I’ve been to Kapuskasing, Twillingate, Haida Gwaii, Elliot Lake, Thunder Bay, Dawson Creek, Edson, but never, ever, Quebec City.

It’s like eating rattlesnake, but never pizza. Everyone’s been to Quebec City.

So when my partner and I planned a thanksgiving road trip from hometown Toronto to Nova Scotia to see family, Quebec was necessary. Mandatory.

As I often do with my trips, I began researching for ideas of places to see and things to do. I read some Lonely Planet recommendations, a few BBC articles, and then, the ultimate endorsement: Anthony Bourdain’s. This hard talking New York celebrity chef was my hero-- he had eaten in Quebec City, and raved about it.

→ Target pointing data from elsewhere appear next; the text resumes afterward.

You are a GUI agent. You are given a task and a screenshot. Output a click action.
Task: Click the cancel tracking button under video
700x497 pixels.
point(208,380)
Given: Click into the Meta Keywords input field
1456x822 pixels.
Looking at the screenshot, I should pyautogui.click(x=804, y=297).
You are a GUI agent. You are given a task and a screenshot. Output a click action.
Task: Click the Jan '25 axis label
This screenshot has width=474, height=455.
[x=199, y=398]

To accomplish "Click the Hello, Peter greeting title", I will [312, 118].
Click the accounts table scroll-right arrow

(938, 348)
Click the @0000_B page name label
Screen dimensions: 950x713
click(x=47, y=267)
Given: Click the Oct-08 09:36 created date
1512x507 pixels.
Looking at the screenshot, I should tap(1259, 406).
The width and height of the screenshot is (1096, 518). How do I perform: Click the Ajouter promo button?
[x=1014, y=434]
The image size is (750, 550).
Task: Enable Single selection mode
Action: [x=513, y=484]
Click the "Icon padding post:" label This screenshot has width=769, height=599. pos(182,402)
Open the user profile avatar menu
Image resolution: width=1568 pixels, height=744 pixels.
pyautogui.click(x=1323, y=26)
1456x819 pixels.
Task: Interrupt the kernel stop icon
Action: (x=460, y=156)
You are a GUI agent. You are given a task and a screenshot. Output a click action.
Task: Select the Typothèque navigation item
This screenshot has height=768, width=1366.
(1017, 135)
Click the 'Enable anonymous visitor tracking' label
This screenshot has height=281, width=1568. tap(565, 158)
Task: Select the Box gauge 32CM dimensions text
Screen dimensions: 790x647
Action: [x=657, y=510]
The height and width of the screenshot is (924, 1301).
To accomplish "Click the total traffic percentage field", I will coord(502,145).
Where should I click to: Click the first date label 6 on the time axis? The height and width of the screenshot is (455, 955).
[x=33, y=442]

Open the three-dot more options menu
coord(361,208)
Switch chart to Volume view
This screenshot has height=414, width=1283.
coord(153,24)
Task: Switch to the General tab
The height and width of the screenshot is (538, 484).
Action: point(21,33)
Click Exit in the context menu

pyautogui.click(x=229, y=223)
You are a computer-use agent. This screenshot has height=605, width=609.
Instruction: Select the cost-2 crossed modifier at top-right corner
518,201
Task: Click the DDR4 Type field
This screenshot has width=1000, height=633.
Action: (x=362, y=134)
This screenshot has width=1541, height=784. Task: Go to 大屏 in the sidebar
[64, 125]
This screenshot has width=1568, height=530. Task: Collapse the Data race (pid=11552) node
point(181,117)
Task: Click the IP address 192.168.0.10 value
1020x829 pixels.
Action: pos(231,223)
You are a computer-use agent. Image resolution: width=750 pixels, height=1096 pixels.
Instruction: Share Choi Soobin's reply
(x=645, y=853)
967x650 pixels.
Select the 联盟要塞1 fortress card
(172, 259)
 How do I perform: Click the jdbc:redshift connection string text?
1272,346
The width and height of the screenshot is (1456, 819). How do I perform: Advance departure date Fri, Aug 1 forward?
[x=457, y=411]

Months earlier, Bourdain, who struggled with mental health most of his life, finally succumbed to the darkness and killed himself. As a food writer and instructor, I have read Bourdain’s epic restaurant industry tell-all memoir almost a dozen times.

I anxiously reread Kitchen Confidential every year to refresh my memory and say hello to my old friend. I cried the morning he killed himself.

When my partner Paul and I began walking the streets on our first day, I stopped cold. ‘I think this is the hood where Bourdain ate, and I think this restaurant is the place.” The door, a crappy piece of unpainted plyboard, was decorated with only a Heinz ketchup bottle and the words, L’Affair de Ketchup. I walked in, not even asking Paul if he wanted to eat here, and made reservations.

After buying a vintage beaded flapper dress, we returned to the restaurant. Inside, no bigger than my Toronto home kitchen, maybe six tables, the place was full. “I guess we’re at the bar,” I said, which is actually my favourite place to eat in a restaurant--- and in this case, more so: behind the bar was the kitchen and the chef. It’s closer to the action. Sipping a martini and exchanging yarns with the chef whose cooking on a beige retro stove (nothing fancy here), we dive into fois gras (unethical engorged duck livers)—but also one of Bourdain’s favourites.

“You’re sitting in the chair where he sat,” says the chef to me. “Bourdain sat here?” It might have been the martini, or the ambiance, or even the fois gras, but I felt moved by this. What Bourdain saw in this restaurant, its food, and this city, I was seeing it. Having travelled the globe, Bourdain knew cool when he saw it. And now, so was I.